# INSTRUCTIONS TO FOLLOW
Nothing but an exact copy of the records below counts as the answer.
*** Opening DATA TO PROCESS ***
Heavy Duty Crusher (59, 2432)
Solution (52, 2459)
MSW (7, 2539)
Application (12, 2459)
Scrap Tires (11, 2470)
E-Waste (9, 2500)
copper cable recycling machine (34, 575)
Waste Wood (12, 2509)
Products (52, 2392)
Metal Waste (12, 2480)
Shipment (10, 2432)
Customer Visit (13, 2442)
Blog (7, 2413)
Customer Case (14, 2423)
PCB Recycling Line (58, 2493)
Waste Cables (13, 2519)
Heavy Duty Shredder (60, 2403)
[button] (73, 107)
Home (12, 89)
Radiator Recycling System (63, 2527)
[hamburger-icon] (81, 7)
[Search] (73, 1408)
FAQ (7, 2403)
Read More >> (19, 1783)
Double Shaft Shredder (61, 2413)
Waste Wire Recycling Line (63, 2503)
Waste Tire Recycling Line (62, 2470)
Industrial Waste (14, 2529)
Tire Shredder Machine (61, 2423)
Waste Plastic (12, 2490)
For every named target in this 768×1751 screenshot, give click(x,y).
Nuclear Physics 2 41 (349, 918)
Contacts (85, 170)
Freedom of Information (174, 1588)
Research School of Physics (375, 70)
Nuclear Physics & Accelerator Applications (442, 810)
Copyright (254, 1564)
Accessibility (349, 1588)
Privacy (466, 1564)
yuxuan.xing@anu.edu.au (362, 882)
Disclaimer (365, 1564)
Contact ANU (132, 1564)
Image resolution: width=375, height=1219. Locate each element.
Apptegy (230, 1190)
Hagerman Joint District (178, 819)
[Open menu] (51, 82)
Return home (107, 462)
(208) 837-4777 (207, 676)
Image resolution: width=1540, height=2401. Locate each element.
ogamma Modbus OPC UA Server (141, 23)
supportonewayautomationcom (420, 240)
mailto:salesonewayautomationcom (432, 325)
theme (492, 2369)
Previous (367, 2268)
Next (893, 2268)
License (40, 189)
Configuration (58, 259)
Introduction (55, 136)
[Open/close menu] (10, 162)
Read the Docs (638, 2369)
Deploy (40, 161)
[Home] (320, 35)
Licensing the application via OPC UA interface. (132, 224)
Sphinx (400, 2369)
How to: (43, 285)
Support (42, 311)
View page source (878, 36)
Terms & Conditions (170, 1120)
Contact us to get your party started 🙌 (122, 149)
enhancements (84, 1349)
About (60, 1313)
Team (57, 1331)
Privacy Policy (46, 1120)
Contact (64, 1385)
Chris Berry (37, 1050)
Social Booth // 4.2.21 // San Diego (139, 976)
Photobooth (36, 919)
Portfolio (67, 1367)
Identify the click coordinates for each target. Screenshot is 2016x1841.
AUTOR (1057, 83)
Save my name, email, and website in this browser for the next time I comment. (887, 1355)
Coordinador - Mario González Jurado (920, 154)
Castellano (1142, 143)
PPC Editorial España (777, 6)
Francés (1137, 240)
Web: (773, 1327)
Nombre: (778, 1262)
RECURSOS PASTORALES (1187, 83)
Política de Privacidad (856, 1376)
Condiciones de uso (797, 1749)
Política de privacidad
*** Closing DATA TO PROCESS ***
# ANSWER TO THIS EXERCISE
Heavy Duty Crusher (59, 2432)
Solution (52, 2459)
MSW (7, 2539)
Application (12, 2459)
Scrap Tires (11, 2470)
E-Waste (9, 2500)
copper cable recycling machine (34, 575)
Waste Wood (12, 2509)
Products (52, 2392)
Metal Waste (12, 2480)
Shipment (10, 2432)
Customer Visit (13, 2442)
Blog (7, 2413)
Customer Case (14, 2423)
PCB Recycling Line (58, 2493)
Waste Cables (13, 2519)
Heavy Duty Shredder (60, 2403)
[button] (73, 107)
Home (12, 89)
Radiator Recycling System (63, 2527)
[hamburger-icon] (81, 7)
[Search] (73, 1408)
FAQ (7, 2403)
Read More >> (19, 1783)
Double Shaft Shredder (61, 2413)
Waste Wire Recycling Line (63, 2503)
Waste Tire Recycling Line (62, 2470)
Industrial Waste (14, 2529)
Tire Shredder Machine (61, 2423)
Waste Plastic (12, 2490)
For every named target in this 768×1751 screenshot, give click(x,y).
Nuclear Physics 2 41 (349, 918)
Contacts (85, 170)
Freedom of Information (174, 1588)
Research School of Physics (375, 70)
Nuclear Physics & Accelerator Applications (442, 810)
Copyright (254, 1564)
Accessibility (349, 1588)
Privacy (466, 1564)
yuxuan.xing@anu.edu.au (362, 882)
Disclaimer (365, 1564)
Contact ANU (132, 1564)
Image resolution: width=375, height=1219. Locate each element.
Apptegy (230, 1190)
Hagerman Joint District (178, 819)
[Open menu] (51, 82)
Return home (107, 462)
(208) 837-4777 (207, 676)
Image resolution: width=1540, height=2401. Locate each element.
ogamma Modbus OPC UA Server (141, 23)
supportonewayautomationcom (420, 240)
mailto:salesonewayautomationcom (432, 325)
theme (492, 2369)
Previous (367, 2268)
Next (893, 2268)
License (40, 189)
Configuration (58, 259)
Introduction (55, 136)
[Open/close menu] (10, 162)
Read the Docs (638, 2369)
Deploy (40, 161)
[Home] (320, 35)
Licensing the application via OPC UA interface. (132, 224)
Sphinx (400, 2369)
How to: (43, 285)
Support (42, 311)
View page source (878, 36)
Terms & Conditions (170, 1120)
Contact us to get your party started 🙌 (122, 149)
enhancements (84, 1349)
About (60, 1313)
Team (57, 1331)
Privacy Policy (46, 1120)
Contact (64, 1385)
Chris Berry (37, 1050)
Social Booth // 4.2.21 // San Diego (139, 976)
Photobooth (36, 919)
Portfolio (67, 1367)
Identify the click coordinates for each target. Screenshot is 2016x1841.
AUTOR (1057, 83)
Save my name, email, and website in this browser for the next time I comment. (887, 1355)
Coordinador - Mario González Jurado (920, 154)
Castellano (1142, 143)
PPC Editorial España (777, 6)
Francés (1137, 240)
Web: (773, 1327)
Nombre: (778, 1262)
RECURSOS PASTORALES (1187, 83)
Política de Privacidad (856, 1376)
Condiciones de uso (797, 1749)
Política de privacidad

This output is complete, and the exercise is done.